Saved data entries
--------------------------------
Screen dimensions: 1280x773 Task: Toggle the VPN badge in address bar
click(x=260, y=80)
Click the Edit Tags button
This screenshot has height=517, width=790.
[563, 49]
--------------------------------
What the task asks — Every record above must be repeated word for word.

Written reply —
Screen dimensions: 1280x773 Task: Toggle the VPN badge in address bar
click(x=260, y=80)
Click the Edit Tags button
This screenshot has height=517, width=790.
[563, 49]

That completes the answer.